Actually, writing it all out like that, I’m struck by how true that is: Atelier Ayesha isn’t hugely different from Ateliers Totori, Rorona or Meruru. And yet…it is. For starters, the graphics — especially during the cutscenes — are markedly better. Everything here has a dreamlike quality to it, and the same couldn’t be said (at least to this extent) about any of the previous games.
It’s possible, of course, that I’m just suffering from recency bias here. Or, even more likely, I’m being influenced by the slightly more melancholic tone this game has compared to others in the series. Where those previous games were all about bizarrely young girls making their ways in the world and proving their capitalist mettles (this particular graphic pretty much sums them all up), Atelier Ayesha has a much more personal, emotional tone: it’s about a young girl trying to find her sister, and she can only find her by interacting with her world and recovering lost memories.

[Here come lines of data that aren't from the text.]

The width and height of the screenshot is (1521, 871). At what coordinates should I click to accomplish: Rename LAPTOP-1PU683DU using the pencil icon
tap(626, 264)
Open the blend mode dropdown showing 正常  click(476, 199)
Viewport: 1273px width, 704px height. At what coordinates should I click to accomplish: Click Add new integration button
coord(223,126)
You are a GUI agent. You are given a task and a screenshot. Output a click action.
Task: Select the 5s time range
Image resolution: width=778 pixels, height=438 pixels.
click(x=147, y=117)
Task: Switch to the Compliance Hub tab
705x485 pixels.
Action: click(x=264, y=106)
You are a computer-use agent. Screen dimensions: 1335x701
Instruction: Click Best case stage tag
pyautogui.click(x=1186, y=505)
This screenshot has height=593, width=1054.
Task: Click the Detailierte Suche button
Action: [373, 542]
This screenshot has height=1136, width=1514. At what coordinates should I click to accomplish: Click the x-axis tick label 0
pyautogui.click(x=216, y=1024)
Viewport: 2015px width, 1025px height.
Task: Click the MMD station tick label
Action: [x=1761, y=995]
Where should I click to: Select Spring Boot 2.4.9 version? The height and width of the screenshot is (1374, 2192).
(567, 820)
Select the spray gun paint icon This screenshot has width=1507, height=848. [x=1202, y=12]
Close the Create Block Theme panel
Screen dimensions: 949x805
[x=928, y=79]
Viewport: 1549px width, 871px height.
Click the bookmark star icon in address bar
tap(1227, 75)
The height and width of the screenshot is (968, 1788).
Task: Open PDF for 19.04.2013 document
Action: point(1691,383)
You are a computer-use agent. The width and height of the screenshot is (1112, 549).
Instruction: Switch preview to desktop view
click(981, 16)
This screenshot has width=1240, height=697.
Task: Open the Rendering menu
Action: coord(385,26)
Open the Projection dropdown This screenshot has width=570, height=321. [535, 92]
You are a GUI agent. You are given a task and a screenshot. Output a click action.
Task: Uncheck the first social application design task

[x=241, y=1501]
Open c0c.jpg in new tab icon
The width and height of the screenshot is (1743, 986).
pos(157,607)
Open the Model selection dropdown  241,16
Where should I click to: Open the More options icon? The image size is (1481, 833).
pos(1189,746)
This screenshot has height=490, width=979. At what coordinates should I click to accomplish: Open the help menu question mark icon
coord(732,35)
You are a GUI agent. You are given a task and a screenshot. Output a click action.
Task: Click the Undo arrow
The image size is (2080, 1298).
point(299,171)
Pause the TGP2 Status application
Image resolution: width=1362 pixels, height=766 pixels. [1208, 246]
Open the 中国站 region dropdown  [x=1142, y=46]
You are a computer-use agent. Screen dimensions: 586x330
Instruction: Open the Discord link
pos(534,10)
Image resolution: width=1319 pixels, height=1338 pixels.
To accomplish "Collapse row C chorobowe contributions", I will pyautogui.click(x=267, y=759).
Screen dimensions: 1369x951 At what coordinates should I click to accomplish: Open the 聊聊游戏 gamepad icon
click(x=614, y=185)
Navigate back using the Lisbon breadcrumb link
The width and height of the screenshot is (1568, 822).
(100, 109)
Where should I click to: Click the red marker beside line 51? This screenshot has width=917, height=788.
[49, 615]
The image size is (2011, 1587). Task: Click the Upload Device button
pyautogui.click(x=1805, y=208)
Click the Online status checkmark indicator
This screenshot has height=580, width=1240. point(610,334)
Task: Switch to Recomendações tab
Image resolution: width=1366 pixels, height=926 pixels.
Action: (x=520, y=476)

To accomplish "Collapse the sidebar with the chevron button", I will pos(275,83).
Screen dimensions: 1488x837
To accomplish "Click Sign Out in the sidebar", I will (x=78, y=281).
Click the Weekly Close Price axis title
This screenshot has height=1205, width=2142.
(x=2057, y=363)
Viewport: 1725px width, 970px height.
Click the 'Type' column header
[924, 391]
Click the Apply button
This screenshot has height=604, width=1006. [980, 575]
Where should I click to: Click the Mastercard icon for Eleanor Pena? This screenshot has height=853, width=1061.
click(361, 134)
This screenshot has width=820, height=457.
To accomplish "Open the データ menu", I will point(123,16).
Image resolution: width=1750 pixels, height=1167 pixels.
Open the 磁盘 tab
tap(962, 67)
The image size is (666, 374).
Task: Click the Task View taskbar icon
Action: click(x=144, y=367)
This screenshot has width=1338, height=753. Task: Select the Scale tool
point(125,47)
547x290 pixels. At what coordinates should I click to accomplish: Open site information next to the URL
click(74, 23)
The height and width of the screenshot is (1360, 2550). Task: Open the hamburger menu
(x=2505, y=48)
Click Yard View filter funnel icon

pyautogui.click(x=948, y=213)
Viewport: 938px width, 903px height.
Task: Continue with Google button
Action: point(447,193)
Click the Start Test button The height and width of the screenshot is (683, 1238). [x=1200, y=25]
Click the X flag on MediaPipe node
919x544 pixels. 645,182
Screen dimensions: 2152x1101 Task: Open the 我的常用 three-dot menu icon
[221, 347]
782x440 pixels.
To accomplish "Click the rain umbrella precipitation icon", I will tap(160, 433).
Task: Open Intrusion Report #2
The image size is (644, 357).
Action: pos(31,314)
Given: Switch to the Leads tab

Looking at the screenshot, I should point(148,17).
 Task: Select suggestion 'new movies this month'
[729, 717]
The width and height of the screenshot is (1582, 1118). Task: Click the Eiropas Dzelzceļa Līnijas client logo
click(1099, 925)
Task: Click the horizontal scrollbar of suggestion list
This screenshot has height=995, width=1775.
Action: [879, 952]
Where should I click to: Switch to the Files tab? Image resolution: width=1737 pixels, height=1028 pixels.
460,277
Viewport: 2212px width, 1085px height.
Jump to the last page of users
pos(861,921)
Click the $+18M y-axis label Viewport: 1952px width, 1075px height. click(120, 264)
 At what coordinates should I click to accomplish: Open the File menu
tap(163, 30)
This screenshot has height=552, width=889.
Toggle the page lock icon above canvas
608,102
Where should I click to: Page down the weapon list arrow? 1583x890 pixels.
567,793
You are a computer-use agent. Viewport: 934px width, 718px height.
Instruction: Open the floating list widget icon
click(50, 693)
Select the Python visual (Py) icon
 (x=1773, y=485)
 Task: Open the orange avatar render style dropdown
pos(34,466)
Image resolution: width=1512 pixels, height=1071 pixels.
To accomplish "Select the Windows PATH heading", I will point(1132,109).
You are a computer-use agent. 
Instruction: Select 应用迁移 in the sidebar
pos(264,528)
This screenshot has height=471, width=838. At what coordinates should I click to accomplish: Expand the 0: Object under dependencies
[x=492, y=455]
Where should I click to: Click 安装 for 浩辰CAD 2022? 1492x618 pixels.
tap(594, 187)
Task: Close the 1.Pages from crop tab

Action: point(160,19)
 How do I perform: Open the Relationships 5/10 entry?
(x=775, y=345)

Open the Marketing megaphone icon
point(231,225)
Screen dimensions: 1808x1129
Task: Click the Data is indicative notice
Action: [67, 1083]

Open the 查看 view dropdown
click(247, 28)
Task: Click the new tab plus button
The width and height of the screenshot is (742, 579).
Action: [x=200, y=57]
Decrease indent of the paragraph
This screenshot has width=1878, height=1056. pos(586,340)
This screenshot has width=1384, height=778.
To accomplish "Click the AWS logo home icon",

That’s not to say the game doesn’t have a lot of same stuff those previous games featured. As I said up in the first paragraph, you’re still wandering around fields in a medieval-seeming world, searching for ingredients and fighting fearsome monsters. You’re still managing your inventory and learning all kinds of new recipes. The difference, though, is that that’s not the whole game. You’re now learning and doing all those things because they serve a greater goal: finding your sister.
As if to reinforce that fact, Atelier Ayesha significantly de-emphasizes its calendar. No longer are you a slave to deadlines and meeting certain targets by specific dates; here you have all the time in the world to do whatever you want. On top of that, it rewards you for exploring and engaging with the world; you get memory points just for talking to new people, whether they’re main characters or simply bystanders.
And that’s what makes Atelier Ayesha Plus the best game in the series to date: because it puts you in its world and requires you to be a part of it. It may look like all the others that have come before it, but play it for any length of time and you’ll quickly find that it’s anything but.